In was für einem Land leben wir, dass sich ein Rentner nicht mal mehr einen Geburtstagskuchen leisten kann? Hier muss dringend nachgebessert werden. Einerseits bei der Grundsicherung nach dem SGB XII und andererseits auch bei den Renten. Die Durchschnittsrente einer Frau liegt bei 600 EUR, die eines Mannes bei 800 EUR. Dafür haben sie gearbeitet und Kinder erzogen. Lediglich 50 Menschen in Deutschland erhalten eine gesetzliche Rente über 3000 EUR. (Rein rechnerisch muss man dafür übrigens 45 Jahre ca. 90.000 EUR pro Jahr verdienen).
Ob du willst oder nicht, auch du wirst einmal alt und wirst nicht mehr arbeiten können. Es wäre also klug, jetzt dafür aufzustehen und laut zu schreien, damit unser Rentensystem geändert wird. Die wenigsten Rentner liegen in Spanien am Strand. Die Realität sieht eher anders aus und das Sitzen im Wartezimmer eines Arztes ist wahrscheinlicher als das Sitzen auf einer Sonnenliege.
Daher reagiere ich sehr allergisch auf die Sätze „Das mach ich, wenn ich in Rente bin.“ Ich wünsche es dir. Ich persönlich lebe lieber jetzt schon, ohne Rollator und dritte Zähne.
Ein weiterer Kritikpunkt beim Bürgergeld sind die Kinder.
Kinder sollten nicht darunter leiden müssen, dass ihre Eltern gewollt oder ungewollt keiner Arbeit nachgehen. Kinder sind die Fachkräfte von morgen. Hier wäre mein Vorschlag zweckgebundene Gutscheine für Kleidung und Elektronikartikel auszugeben. Kinder sollten die Möglichkeit haben, sich weder durch Kleidung noch „Handybesitz“ von den Klassenkameraden zu unterscheiden. So beginnt Chancengleichheit. Auch wenn wir es gern vertuschen und schön reden, jeder der Kinder hat, weiß doch was auf Schulhöfen abgeht.
Mein Fazit:
Bürgergeld für Erwerbsfähige ist ausreichend.

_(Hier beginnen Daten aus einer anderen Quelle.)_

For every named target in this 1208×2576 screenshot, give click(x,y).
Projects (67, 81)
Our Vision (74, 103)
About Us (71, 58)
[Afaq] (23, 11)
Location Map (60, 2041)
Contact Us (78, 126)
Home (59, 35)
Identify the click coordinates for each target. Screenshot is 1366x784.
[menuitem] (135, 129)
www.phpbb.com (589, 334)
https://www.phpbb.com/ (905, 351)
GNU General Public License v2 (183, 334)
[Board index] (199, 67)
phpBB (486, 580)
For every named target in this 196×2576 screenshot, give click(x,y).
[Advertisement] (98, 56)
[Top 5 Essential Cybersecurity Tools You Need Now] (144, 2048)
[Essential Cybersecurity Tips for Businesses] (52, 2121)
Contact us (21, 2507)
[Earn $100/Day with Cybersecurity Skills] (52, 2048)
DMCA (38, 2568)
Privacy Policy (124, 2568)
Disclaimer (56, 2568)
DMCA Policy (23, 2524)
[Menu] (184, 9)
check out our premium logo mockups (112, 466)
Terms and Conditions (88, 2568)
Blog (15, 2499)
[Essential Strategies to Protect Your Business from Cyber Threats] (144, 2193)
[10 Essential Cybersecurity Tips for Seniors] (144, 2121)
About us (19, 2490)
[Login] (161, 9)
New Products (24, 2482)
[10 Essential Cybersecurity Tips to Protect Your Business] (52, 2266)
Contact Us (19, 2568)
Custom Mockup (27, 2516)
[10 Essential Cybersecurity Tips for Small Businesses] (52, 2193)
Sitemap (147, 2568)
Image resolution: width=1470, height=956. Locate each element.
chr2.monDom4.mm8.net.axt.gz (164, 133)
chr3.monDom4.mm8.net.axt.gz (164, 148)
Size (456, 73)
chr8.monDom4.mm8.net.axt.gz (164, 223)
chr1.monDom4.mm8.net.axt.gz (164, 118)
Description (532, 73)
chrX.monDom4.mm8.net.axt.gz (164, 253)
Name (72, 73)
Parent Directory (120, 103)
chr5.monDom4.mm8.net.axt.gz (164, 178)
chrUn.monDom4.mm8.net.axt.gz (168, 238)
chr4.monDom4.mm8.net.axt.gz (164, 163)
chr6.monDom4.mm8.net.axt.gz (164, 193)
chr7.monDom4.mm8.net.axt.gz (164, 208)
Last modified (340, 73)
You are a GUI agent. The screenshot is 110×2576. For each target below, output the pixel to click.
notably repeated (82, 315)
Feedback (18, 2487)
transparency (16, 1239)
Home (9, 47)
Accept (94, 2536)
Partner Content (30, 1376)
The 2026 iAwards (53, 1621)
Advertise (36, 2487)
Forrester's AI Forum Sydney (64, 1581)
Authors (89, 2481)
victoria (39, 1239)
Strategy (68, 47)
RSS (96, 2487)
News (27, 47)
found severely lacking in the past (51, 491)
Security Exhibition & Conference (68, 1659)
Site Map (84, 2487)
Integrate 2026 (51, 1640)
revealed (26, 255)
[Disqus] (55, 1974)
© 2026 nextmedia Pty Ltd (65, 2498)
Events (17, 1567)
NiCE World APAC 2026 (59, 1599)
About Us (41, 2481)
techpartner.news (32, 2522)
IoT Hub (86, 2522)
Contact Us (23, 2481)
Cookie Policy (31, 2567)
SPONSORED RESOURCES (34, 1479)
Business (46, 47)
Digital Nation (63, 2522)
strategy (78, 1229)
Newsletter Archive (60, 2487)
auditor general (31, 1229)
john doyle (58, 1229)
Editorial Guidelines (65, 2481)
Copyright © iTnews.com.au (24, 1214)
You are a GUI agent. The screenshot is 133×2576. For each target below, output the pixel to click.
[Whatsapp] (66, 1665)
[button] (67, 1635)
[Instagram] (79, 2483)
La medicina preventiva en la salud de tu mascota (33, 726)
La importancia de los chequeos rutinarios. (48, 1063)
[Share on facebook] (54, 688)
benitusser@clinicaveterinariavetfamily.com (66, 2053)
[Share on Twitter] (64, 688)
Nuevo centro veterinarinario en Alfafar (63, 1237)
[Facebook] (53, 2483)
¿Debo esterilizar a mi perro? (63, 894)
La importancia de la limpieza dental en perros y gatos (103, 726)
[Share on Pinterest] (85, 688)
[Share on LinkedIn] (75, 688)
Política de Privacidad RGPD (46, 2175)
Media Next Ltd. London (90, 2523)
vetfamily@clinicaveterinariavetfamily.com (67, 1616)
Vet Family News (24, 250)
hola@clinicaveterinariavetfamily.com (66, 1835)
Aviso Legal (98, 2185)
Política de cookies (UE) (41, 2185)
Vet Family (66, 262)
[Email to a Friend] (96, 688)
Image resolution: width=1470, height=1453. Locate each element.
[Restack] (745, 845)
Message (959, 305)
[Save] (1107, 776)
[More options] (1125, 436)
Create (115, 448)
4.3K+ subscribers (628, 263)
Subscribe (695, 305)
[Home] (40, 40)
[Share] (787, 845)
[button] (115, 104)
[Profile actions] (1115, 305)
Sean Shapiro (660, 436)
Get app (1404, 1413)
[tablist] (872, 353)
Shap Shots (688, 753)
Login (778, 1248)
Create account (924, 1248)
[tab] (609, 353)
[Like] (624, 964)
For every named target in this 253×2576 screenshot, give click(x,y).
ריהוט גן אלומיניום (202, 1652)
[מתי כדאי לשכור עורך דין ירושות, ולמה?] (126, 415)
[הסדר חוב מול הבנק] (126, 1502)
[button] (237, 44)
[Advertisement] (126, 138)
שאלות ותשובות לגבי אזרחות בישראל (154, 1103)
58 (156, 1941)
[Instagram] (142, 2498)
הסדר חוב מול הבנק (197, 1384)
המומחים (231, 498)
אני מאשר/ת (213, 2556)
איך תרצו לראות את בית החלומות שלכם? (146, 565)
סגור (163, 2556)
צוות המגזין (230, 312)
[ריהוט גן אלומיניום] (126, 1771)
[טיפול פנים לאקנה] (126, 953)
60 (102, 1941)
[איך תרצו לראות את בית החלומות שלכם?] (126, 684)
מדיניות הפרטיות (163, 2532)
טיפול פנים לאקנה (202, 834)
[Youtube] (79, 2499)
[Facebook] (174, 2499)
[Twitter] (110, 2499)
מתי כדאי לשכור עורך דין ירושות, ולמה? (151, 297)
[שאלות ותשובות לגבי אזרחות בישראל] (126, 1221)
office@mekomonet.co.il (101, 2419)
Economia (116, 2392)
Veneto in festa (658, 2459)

zusätzliche zweckgebundene Gutscheine für angemessene und trendige Kinderkleidung und -elektronik.
Grundsicherung für Rentner und andere Erwerbsunfähige mindestens verdoppeln, am besten jedoch unser Rentensystem ändern, damit Rentner, die ein Leben lang gearbeitet haben, nicht plötzlich gezwungen werden, Sozialleistungen zu beantragen. Eine REFORM reicht hier nicht aus. Das zeigt die eingeführte Grundrente, deren Voraussetzungen unerfüllbar sind und sie im Endeffekt als sinnlos auf den Steuerverschwendungshaufen kann.
Ich bin froh, dass unser Versuch nun endet. Es hat Spaß gemacht, doch das ausrechnen der einzelnen Mahlzeiten. Never ever again.
Ich bedanke mich für euer Interesse und den regen Austausch. Jeder Beitrag zum Bürgergeld hatte eine Reichweite von ca. 700 Lesern. Meinen herzlichen Dank an alle stillen und lauten Leser, die mich auf unserem Experiment begleitet haben.
Anmerkung: Monatssatz für Nahrung, Getränke und Tabak beträgt 34,7 % des jeweiligen Regelsatzes. Für uns ergeben sich somit 156,50 EUR (Frank), 156,50 EUR (Rosi), 120,7 EUR (Luna), 433,76 EUR gesamt. Auf 31 Tage verteilt somit 13,99 EUR/Tag, bei 30 Tagen sind es 14,46 EUR/Tag. Wir ernähren uns ausschließlich vegetarisch/vegan.